┏━━
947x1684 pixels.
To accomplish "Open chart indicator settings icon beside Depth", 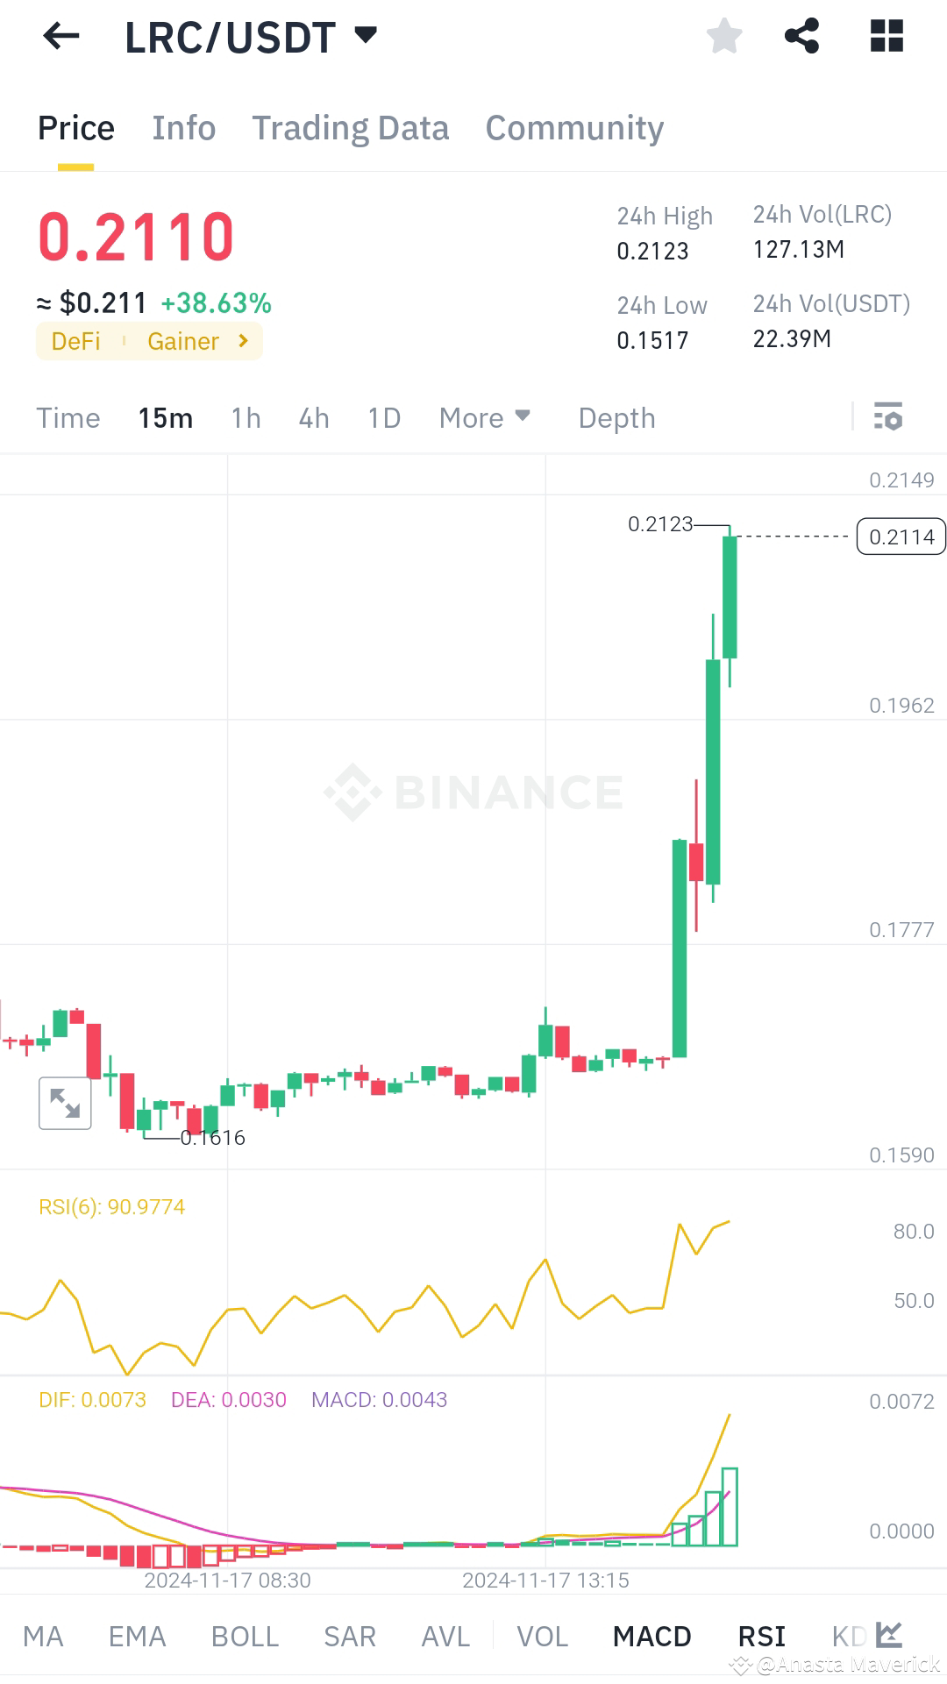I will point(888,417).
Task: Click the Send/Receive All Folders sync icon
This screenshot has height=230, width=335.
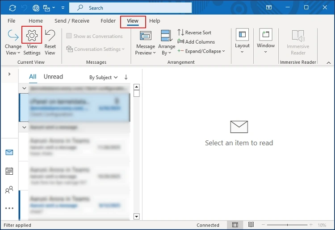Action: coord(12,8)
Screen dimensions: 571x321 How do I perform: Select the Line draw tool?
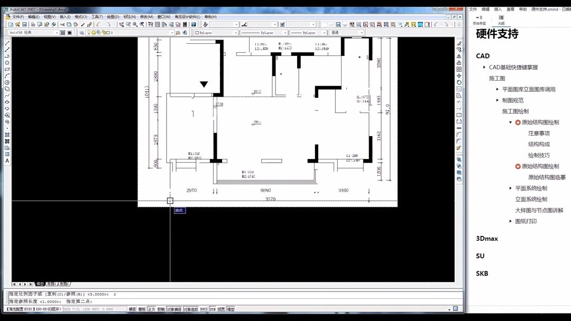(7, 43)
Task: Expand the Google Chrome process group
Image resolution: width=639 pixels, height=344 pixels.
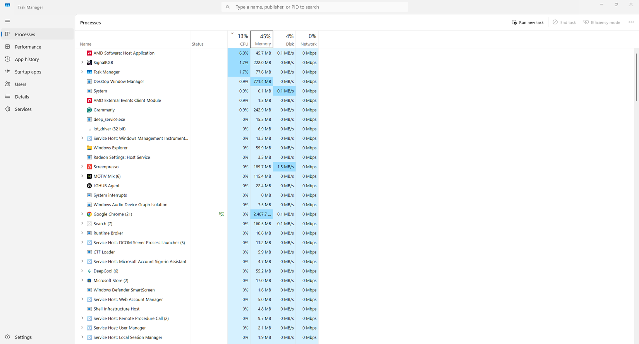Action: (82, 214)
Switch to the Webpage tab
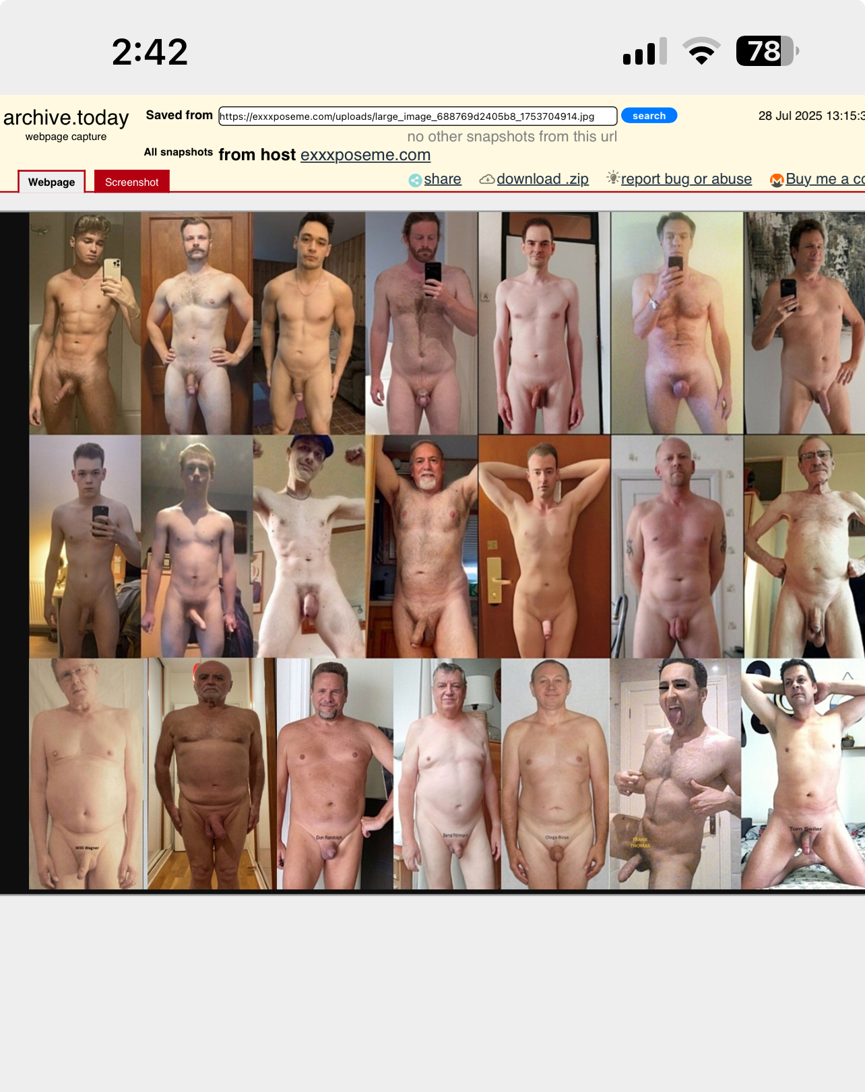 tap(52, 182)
┗━━
┏━━
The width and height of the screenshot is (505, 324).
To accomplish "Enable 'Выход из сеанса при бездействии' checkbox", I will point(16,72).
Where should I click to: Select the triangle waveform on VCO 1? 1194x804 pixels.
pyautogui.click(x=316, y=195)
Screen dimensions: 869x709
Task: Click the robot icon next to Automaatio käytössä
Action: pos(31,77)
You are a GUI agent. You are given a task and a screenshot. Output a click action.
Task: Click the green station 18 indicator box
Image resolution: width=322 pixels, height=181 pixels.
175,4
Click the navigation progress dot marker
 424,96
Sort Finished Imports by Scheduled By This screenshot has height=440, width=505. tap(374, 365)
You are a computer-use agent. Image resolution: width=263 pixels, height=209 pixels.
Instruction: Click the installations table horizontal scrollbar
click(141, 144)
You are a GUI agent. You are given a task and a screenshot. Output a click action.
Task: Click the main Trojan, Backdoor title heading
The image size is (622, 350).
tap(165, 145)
┗━━
### Given exercise
Report each line in the items above that contains the word "dimensions", copying every such line in full.

### Solution to the exercise
Screen dimensions: 571x321 How do I perform: Select the Line draw tool?
Screen dimensions: 869x709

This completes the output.